• [Assignment] Omit all pictures and transcribe only the lines in the entries below that run from the line with "How do I perform: Click" through the line with "You are a computer-use".

• [Dataset entries]
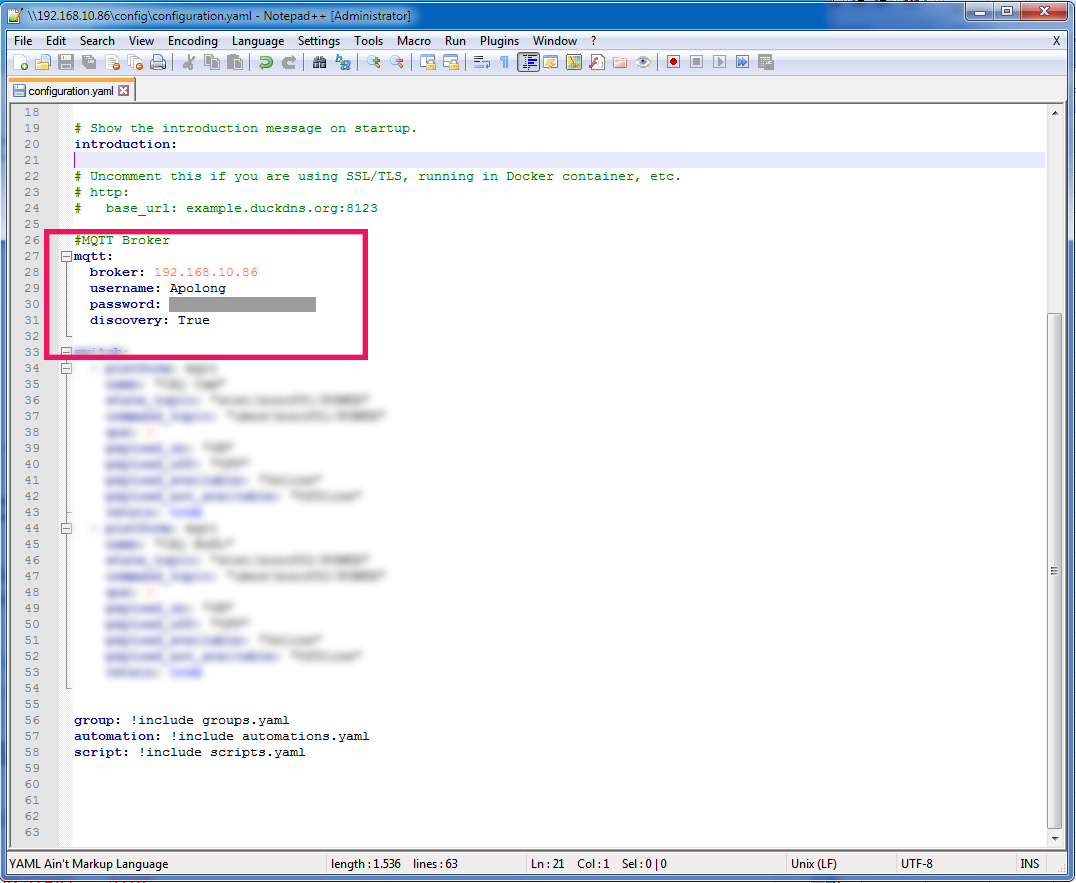
Task: Open the Plugins menu
Action: click(x=499, y=41)
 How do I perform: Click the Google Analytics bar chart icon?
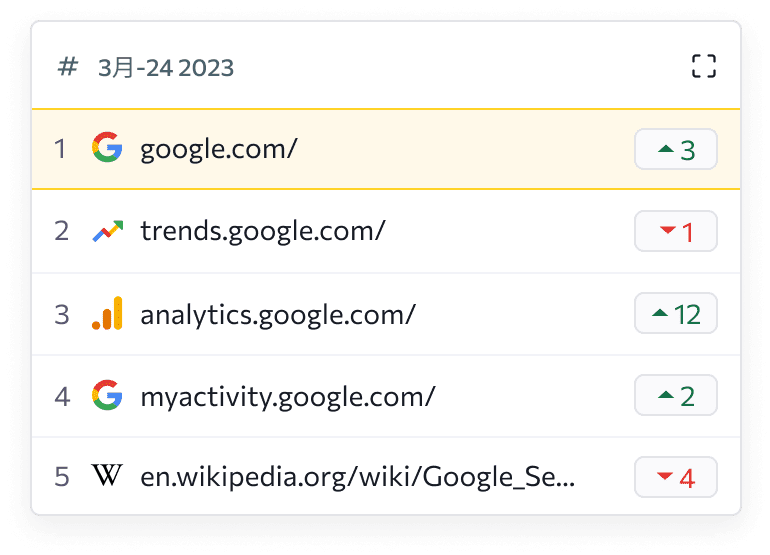pyautogui.click(x=107, y=313)
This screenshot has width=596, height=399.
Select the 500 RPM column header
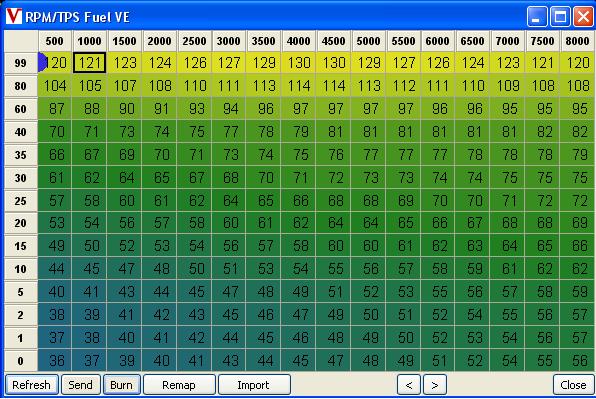pyautogui.click(x=54, y=41)
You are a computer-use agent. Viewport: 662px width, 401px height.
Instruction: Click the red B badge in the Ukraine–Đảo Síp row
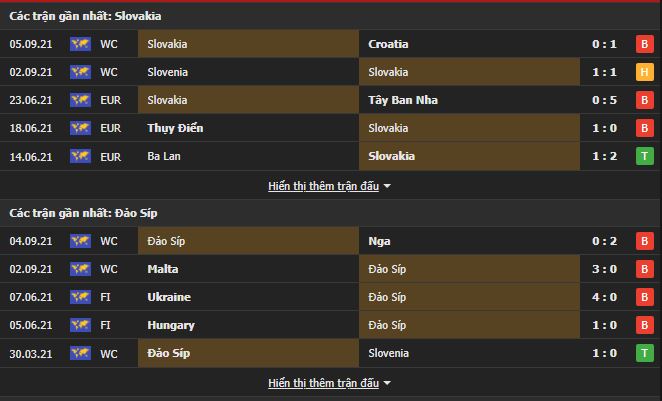coord(644,297)
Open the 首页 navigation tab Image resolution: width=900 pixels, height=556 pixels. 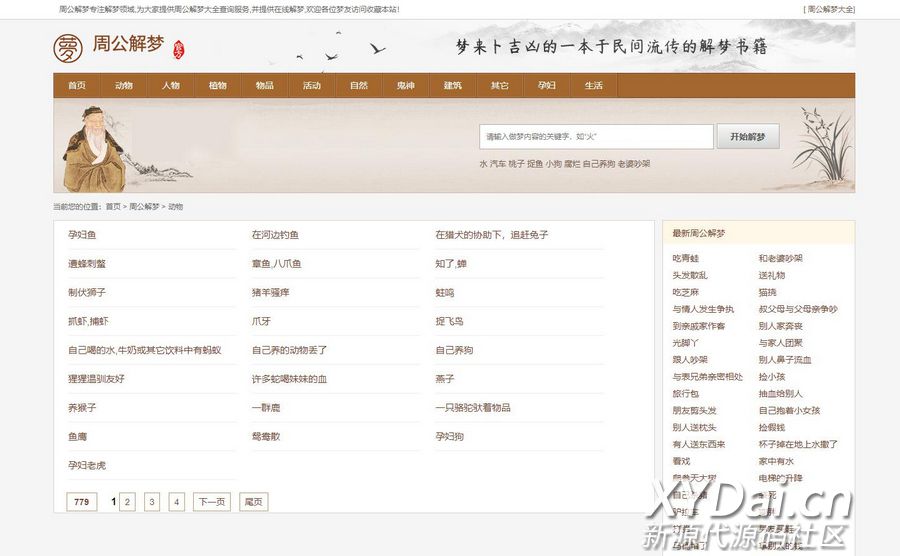tap(77, 86)
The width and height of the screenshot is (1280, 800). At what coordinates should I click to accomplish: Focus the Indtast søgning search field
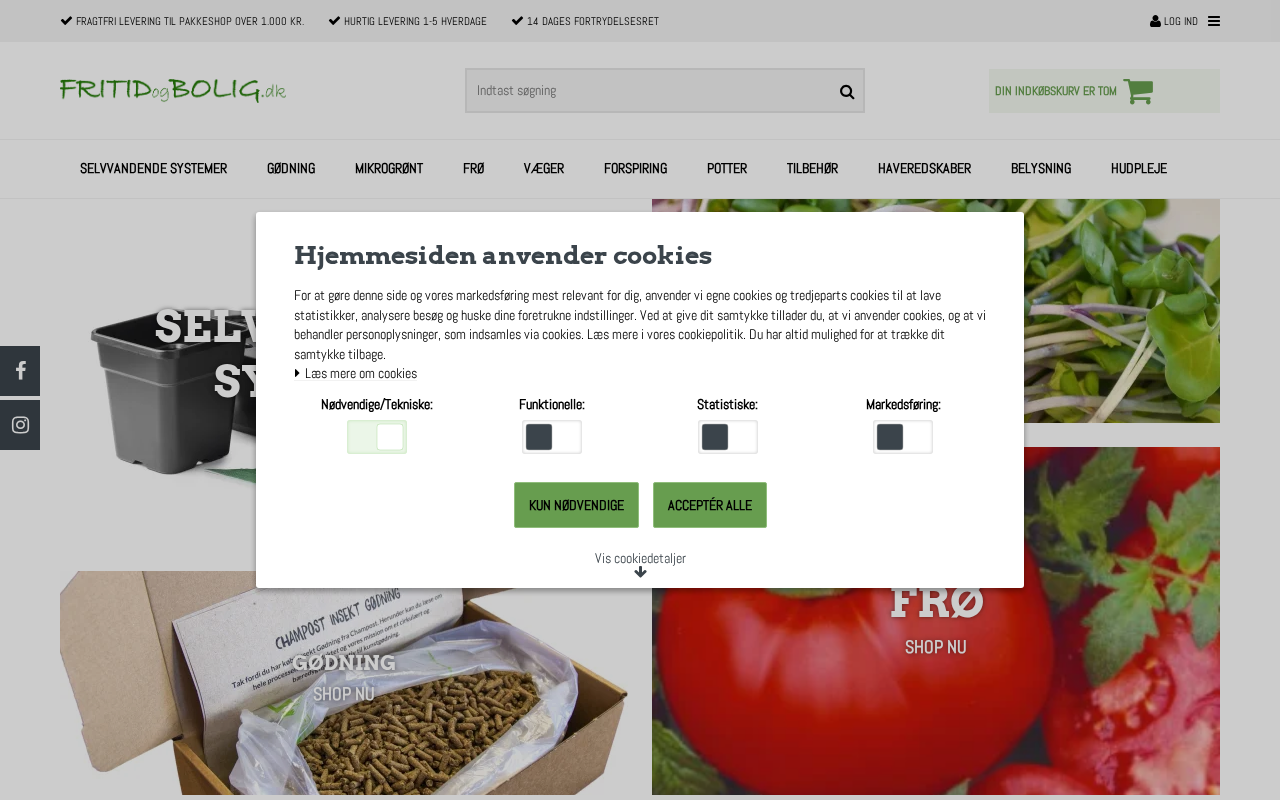click(x=650, y=91)
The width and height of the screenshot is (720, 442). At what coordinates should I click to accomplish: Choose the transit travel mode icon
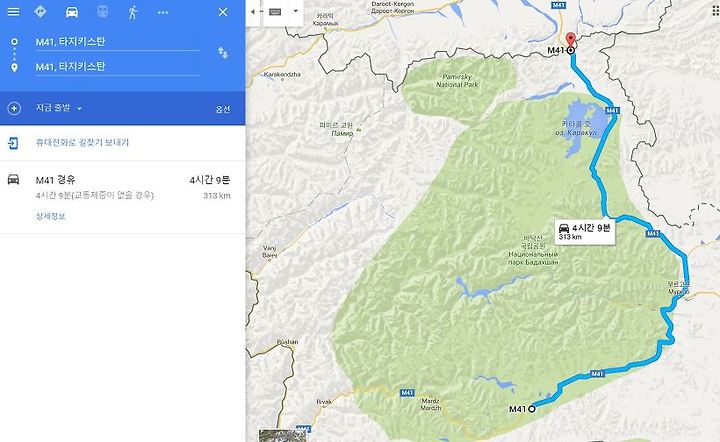tap(102, 12)
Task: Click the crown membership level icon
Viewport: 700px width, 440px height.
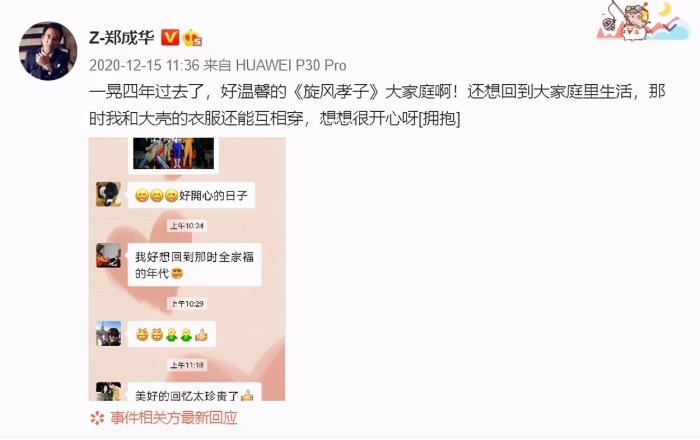Action: [x=192, y=37]
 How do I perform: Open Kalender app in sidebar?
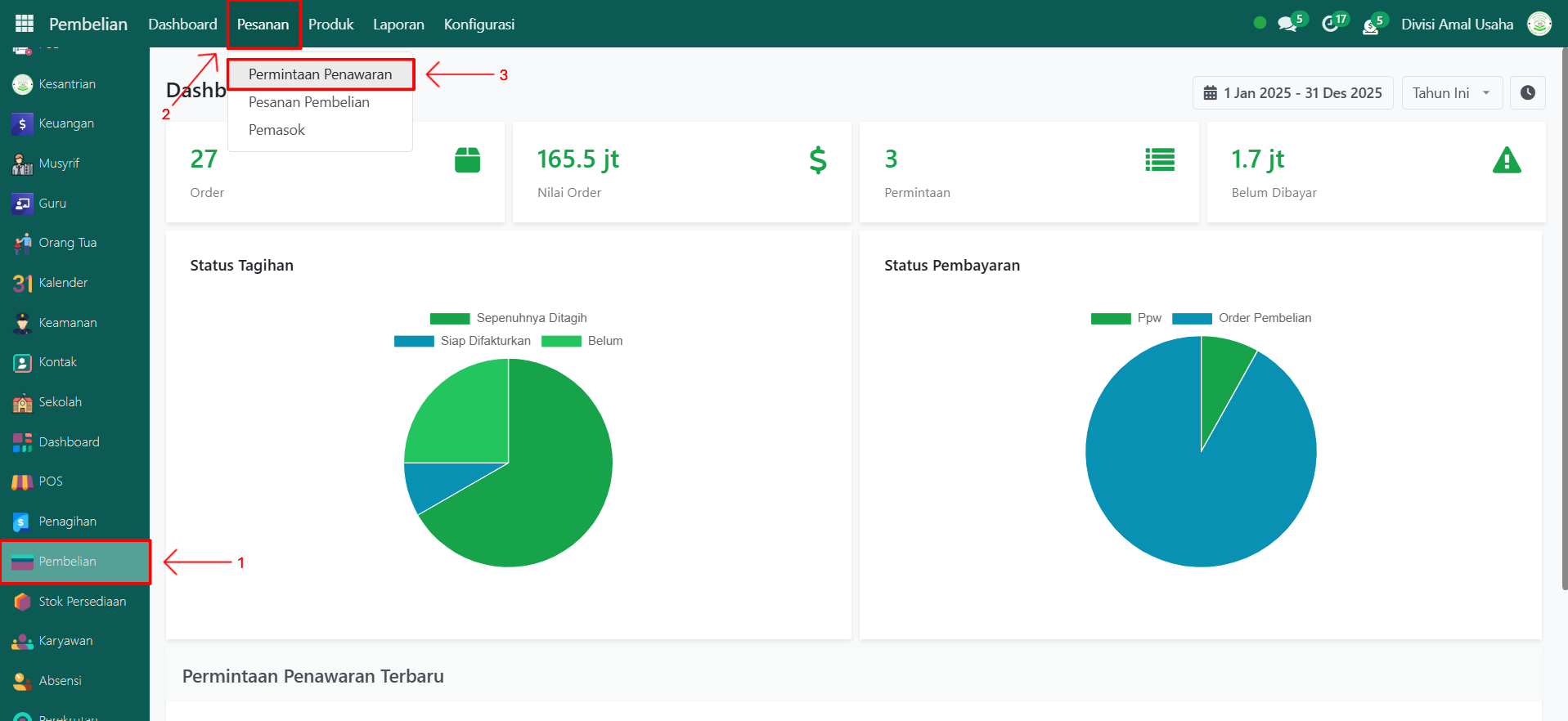(62, 283)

• [Your response]
 How do I perform: Click the Google Analytics bar chart icon?
pyautogui.click(x=107, y=313)
This screenshot has width=596, height=399.
Select the 500 RPM column header
pyautogui.click(x=54, y=41)
You are a computer-use agent. Viewport: 662px width, 401px height.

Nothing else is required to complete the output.